Recommendation: If these drugs are available in your facility, set a look-alike alert in the computer system and match the drug’s indication to the patient’s diagnosis before dispensing either drug.
NEULASTA (pegfilgrastim) and LUNESTA (eszopiclone) potential name mix-up (19)
Problem: These medications can look alike when handwritten and can also sound alike during telephone orders.
Recommendation: Prescriptions for either drug should include both the brand and generic names. Practitioners should also match the drug’s indication to the patient’s diagnosis to confirm the correct medication. Patients should be alerted to the possibility of confusion between these products when picking up outpatient prescriptions.
ADACEL (Tdap) and DAPTACEL (DTap) confusion (17)
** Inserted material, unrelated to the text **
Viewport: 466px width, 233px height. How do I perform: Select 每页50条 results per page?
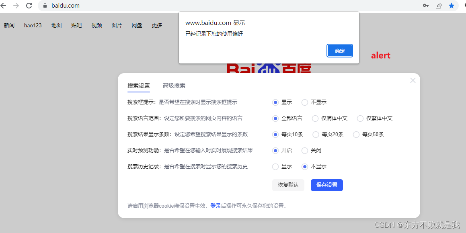tap(356, 134)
Problem: The similarities of brand names, generic designations, vaccine abbreviations, and packaging have led to several mix-ups between these two products. Most often, adults have received the pediatric vaccine, which contains greater amounts of the detoxified pertussis toxin and diphtheria toxoid. Many drug information systems and wholesalers list the component antigens of Adacel as diphtheria, tetanus, and acelluar pertussis, rather than the way they are listed on the package label, with tetanus first, making it easier to confuse these products.
Recommendation: Separate the stock of the pediatric and adult formulations, and place alerts on the products and in computer software to remind practitioners about the differences between these two products. If possible, configure the order entry system to disallow selection of the wrong product based on the patient's age. Also, verify the patient's age before dispensing or administering any vaccine. Check how these products are listed in your drug information systems and make alterations as needed to avoid confusion.
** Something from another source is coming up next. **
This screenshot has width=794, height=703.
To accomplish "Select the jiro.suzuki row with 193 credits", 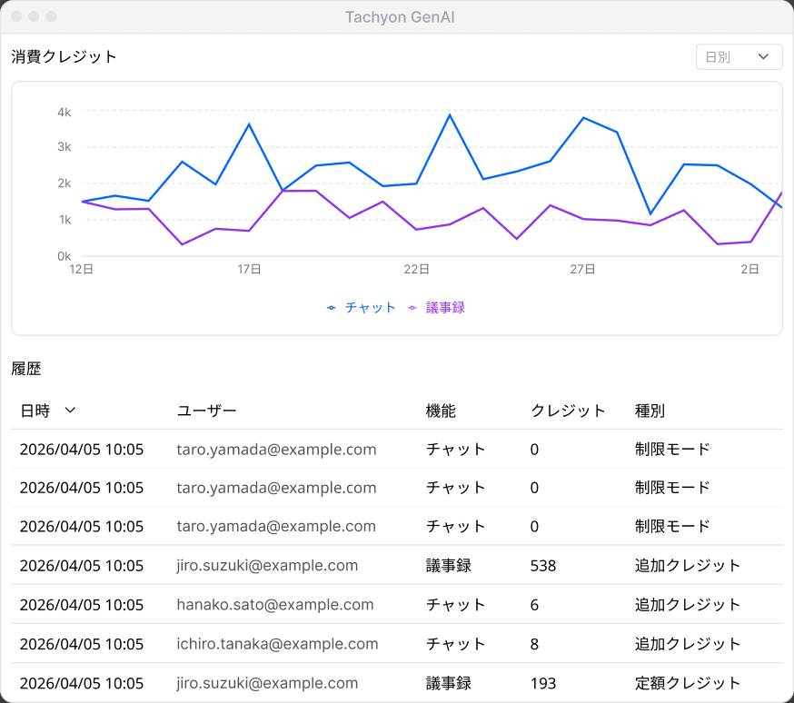I will coord(397,682).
Fatal heparin overdoses caused by restocking error in an automated dispensing cabinet (ADC) (19)
Problem: Three premature infants died after receiving an overdose of heparin via flush solutions prepared for umbilical lines. One mL vials that contained 10,000 units/mL were placed incorrectly into a unit-based automated dispensing cabinet (ADC) where 1 mL vials of heparin, 10 units/mL, were normally kept. Look-alike labels and packaging played a role in the error.
Recommendation: Require a double check of products pulled for restocking ADCs before they leave the pharmacy. If possible, avoid stocking the 10,000 units/mL strength of heparin in the pharmacy, and have pharmacy dispense flush solutions as needed. Assess the medications and strengths currently stocked in ADCs in neonatal and pediatric units (crash carts, too). Remove any products considered unsafe and have pharmacy provide the medication as prescribed. Take steps to reduce the risk of confusing products with look-alike labels and/or packages. Consider the use of bar-code technology when stocking and removing medications from ADCs.
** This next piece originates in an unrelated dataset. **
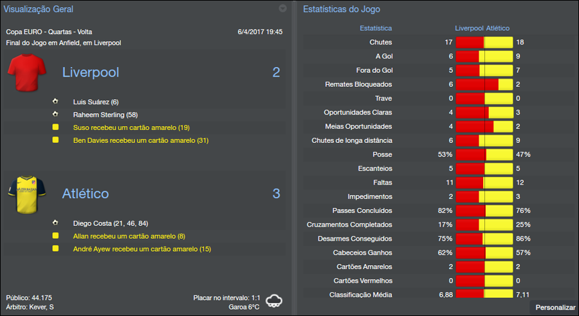
Task: Click the Atlético stats column header
Action: 498,28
Baxter adenosine syringe incompatible with CLAVE needleless system (19)
Problem: Baxter’s prefilled syringes of adenosine (6 mg/mL, 2 mL syringes) are incompatible with the CLAVE intravenous system needleless connectors, such as those on Hospira solution administration sets with the LifeShield CLAVE connector. During an emergency, precious time could be lost if the drug cannot be connected to the patient’s IV line.
Recommendation: Until this incompatibility is resolved by the manufacturer, consider replacing these syringes with ADENOCARD brand syringes on crash carts and in unit stock or automated dispensing cabinets.
DIASTAT ACUDIAL (diazepam rectal gel) dosing errors (18)
Problem: Errors have occurred with this medication when the product syringe was not dialed, set, and locked to the prescribed dose by the dispensing pharmacist, even if the maximum dose available in the syringe (10 mg or 20 mg) had been prescribed. Some of the dosing errors have led to respiratory depression requiring emergent interventions.
Recommendation: Pharmacists should check that the dose has been dialed and locked for both syringes in each package. Practitioners should educate patients and caregivers on how to use the device, including confirming that the prescribed dose is visible in the display window, the green “ready” band is visible, and the smaller rectal tip size is used if the patient is a child.